I worked with her for over 20 minutes.  Luckily, I wasn't alone.  I could give instructions to the nurse to hook things up and to get supplies and make the call to 911 without having to take my attention off of Taylor.
When the squad arrived, they knew to let me just stay on her and not intervene unless I ask.  They've been there before.  Finally she started to bag easy and she started getting her oxygen saturation levels in the 90s with the 5 liters.  She was stable enough to transport now.  Even still transport could dislodge another mucous plug so she still wasn't completely out of danger.
Upon arriving at the hospital she was stable and smiling at me.  This also means that when she presented to the ED, she was no longer looked at as critical and they made the judgement to put her on the "other side".  I had to argue how volatile she was and thankfully the squad medic backed me up.  They put her on the critical side.
The ENT surgeon was called to see her since assessing her airway and the integrity of her trachea was important.  The ENT Resident noticed that the air was out of her cuff and put 4ml in which of course brought her VTE (air measured in her lungs while breathing) up.  I hadn't put the air back in because I was still thinking that the secretions would benefit from being able to be coughed around the trachea tube if the cuff was down.
Taylor was scheduled to go into the hospital the next day to be evaluated during a switch from the ventilator she had been on for 10 years that was no longer going to be serviced by the company, to the Trilogy vent that Mackenzie is on.  They decided to go ahead and admit her since they were able to have the company bring the machine in early.

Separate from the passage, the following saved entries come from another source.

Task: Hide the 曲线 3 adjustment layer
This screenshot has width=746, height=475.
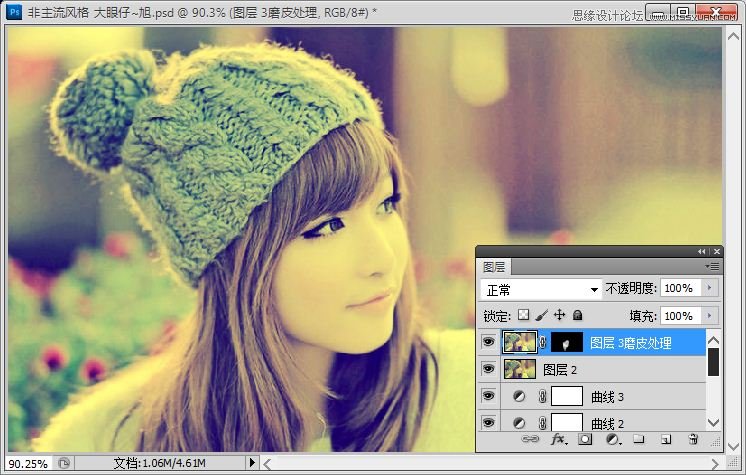Action: coord(488,396)
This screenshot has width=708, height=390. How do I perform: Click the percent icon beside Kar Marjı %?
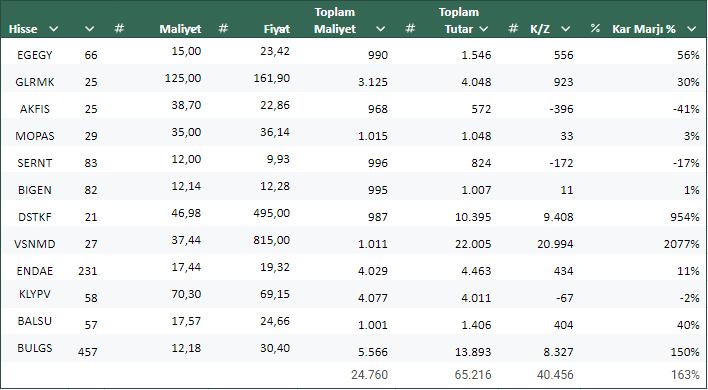coord(595,29)
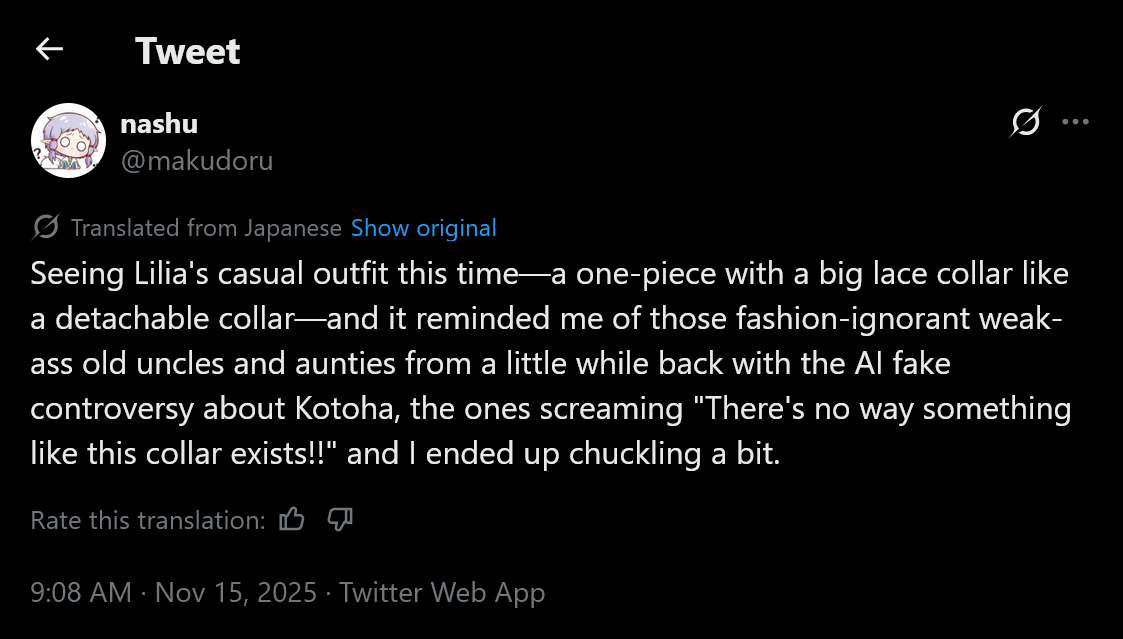The width and height of the screenshot is (1123, 639).
Task: Give the translation a thumbs down
Action: 340,519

We get up to the floor and a resident had decided to start her on antibiotic because her chest xray showed pneumonia and she had a temperature.  Sound appropriate, except I saw the film, there wasn't a consolidation.  What the resident was reading was the radiologist impression that states the same thing every single time..... pneumonia vs. atelectasis.  I also knew that for 20 minutes, her lower lobes were not moving (breathing) which would make the atelectasis more noticeable but yet explained by something other than a pneumonia.  Also the fever they were using as a diagnosis was 100.4.  Not nearly high enough to indicate for Taylor that she was ill.  It was a stress response for her.  I asked for some time to let her stabilize on her own and to give the attending a chance to assess her.  Luckily that discussion went in our favor.  The attending assessed her and agreed that Taylor did not have pneumonia.  Knowing Taylor and having the guts to piss off a doctor saved Taylor from being on a heavy duty antibiotic and extending her stay longer than she would need.

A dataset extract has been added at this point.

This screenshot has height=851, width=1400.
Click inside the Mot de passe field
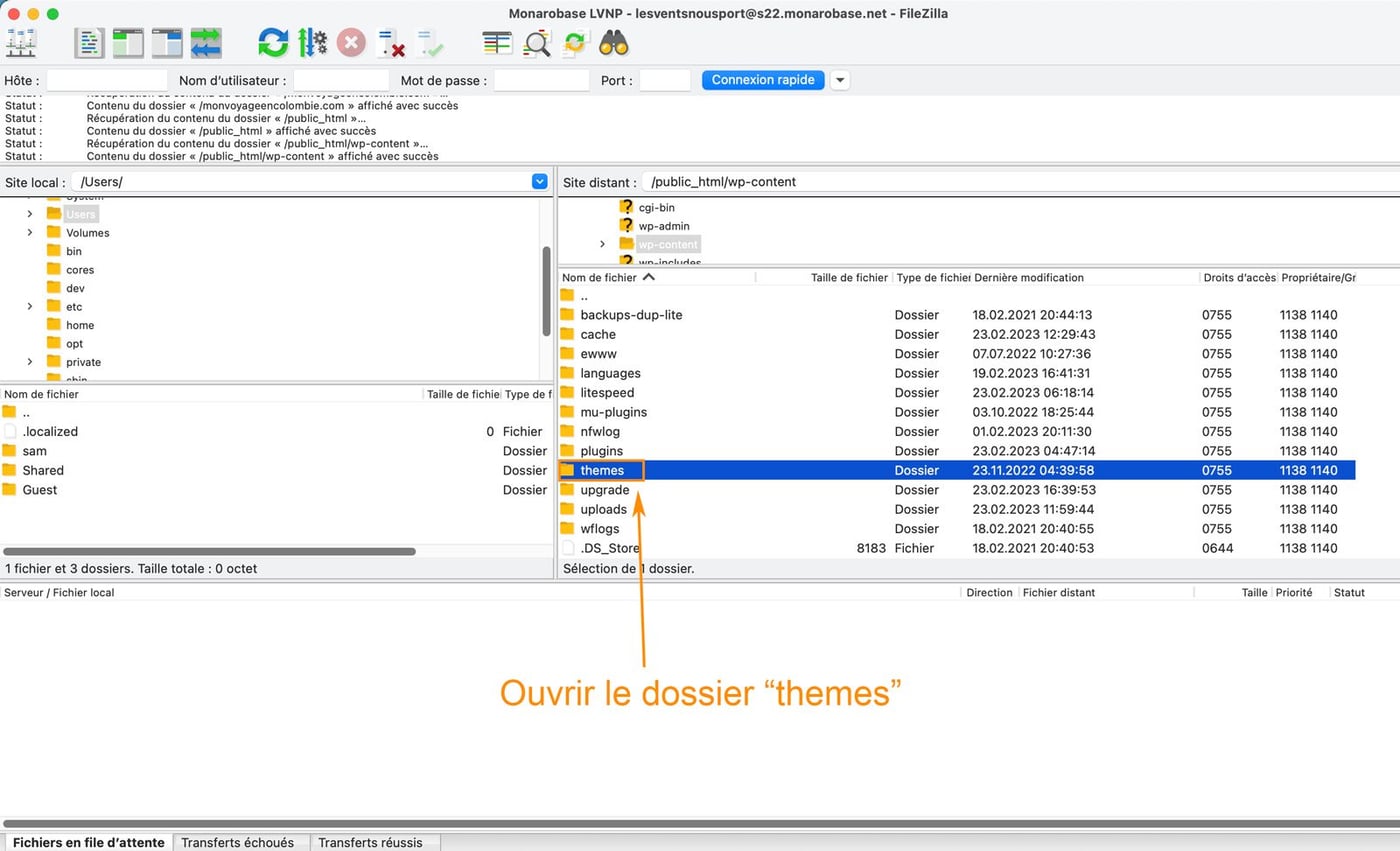click(540, 80)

Taylor made the switch to the Trilogy ventilator without any issues!  That was a relief to be sure.
The next morning while doing rounds the team of pulmonary doctors came around and reported to the attending (new one for the new day) that Taylor had a hypoxic episode but that the ENT surgeon put air in her cuff and she improved........
What a misleading statement.  I usually let their reports pass by without correcting them but this time I just couldn't... I heard myself say "Yes, thank God the ENT surgeon had a 5ml syringe of air available".  How can they treat her if they don't fully appreciate all that she has just gone through?

I still have my baby, that should be all that matters, but sometimes I just want to scream.